● **Text provided**
⁂
With HexDive Pro you will be able to often learn more about malware than you can read online, you will be also able to verify what you read in AV writeups. On occasion, the tool will also miserably fail which could mean that you have stumbled upon a new trick  to inject code, new trick to escape tracing, or new 0day that helps the malware to run free. Or there may be a bug.

Such is a life of software like this 🙂

Last, but not least – the audience for the tool are:

  • Forensic investigators who don’t have malware analysis skills.
  • Beginners and intermediate level malware analysts.
  • Anyone who wants to do batch analysis and clustering of their samplesets.
  • Anyone who wants to analyze not only malware, but any Windows software (32-bit only); the tool provides in-depth look into internals working of the software applications and may be useful in security/vulnerability assessments.
  • Hardcore malware analysts may benefit from the tool as well, but they probably already have adequate or better private tools on their own.

I have tested it extensively and since it’s a private tool that evolved from a few API monitors I wrote in the past, as well as many other tools/scripts I have written and finally my own experience doing in-depth malware analysis I have a hope it will be useful for the community.
⁂
● **Problem A**
Answer these about the HexDive Pro text, one line each:
(i) Apart from a new trick to inject code or escape tracing, what two other explanations does it give for the tool failing?
(ii) For analyzing any Windows software, which bitness does the tool support?
(iii) Which group of users probably already has adequate or better private tools?
● **Problem B**
Please carry on the HexDive Pro text from its last sentence, in the same voice.

● **Supplied data**
⁂
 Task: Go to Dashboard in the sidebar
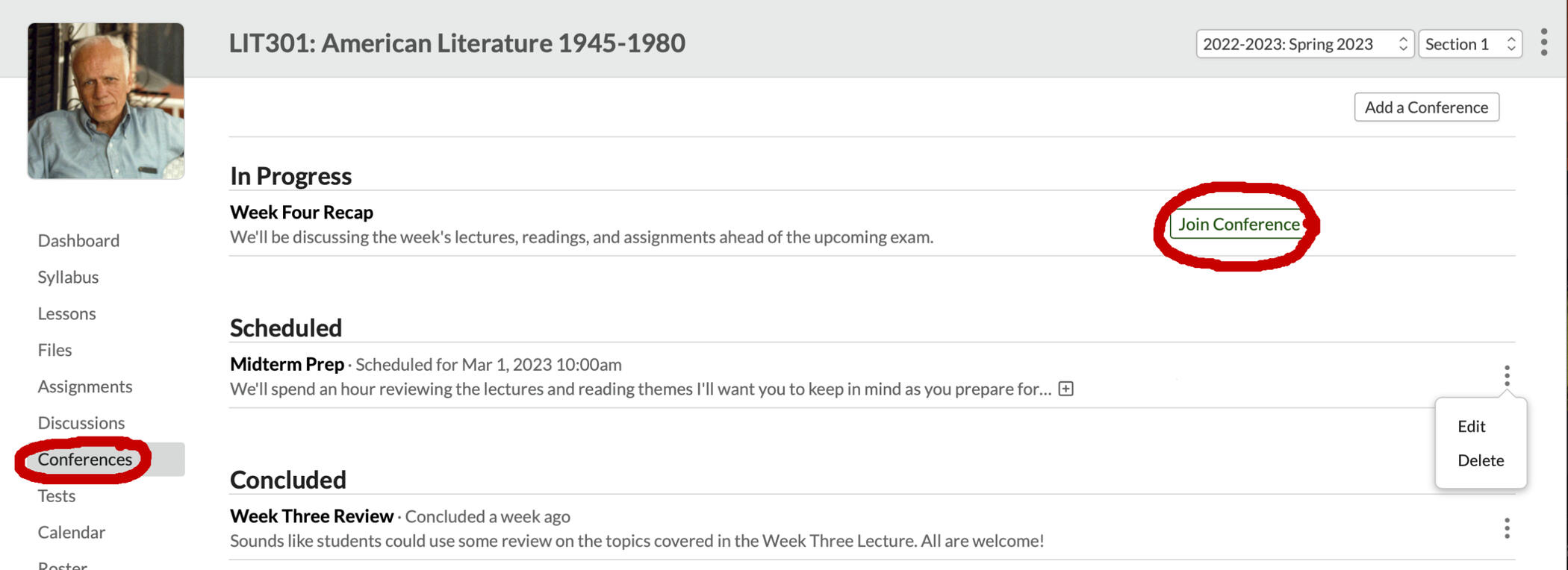coord(78,241)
⁂
● **Written answer A**
(i) A new 0day that helps the malware run free, or a bug.
(ii) 32-bit only.
(iii) Hardcore malware analysts.

● **Written answer B**
The first version is coming soon. Stay tuned!

Note: The software will be available commercially only.

Some more examples

The following artifacts are extracted instantly:

  • List of API extracted during run-time:
    • Gets Procedure Address: WS2_32.dll, accept
    • Gets Procedure Address: WS2_32.dll, bind
    • Gets Procedure Address: WS2_32.dll, closesocket
    • Gets Procedure Address: WS2_32.dll, connect
    • Gets Procedure Address: WS2_32.dll, getpeername
    • Gets Procedure Address: WS2_32.dll, getsockname
    • Gets Procedure Address: WS2_32.dll, getsockopt
  • User agents used by malware
  • Information about stealing capabilities of malware (e.g. targeted applications)
  • Files that malware tries to find on the system (e.g. to actually run)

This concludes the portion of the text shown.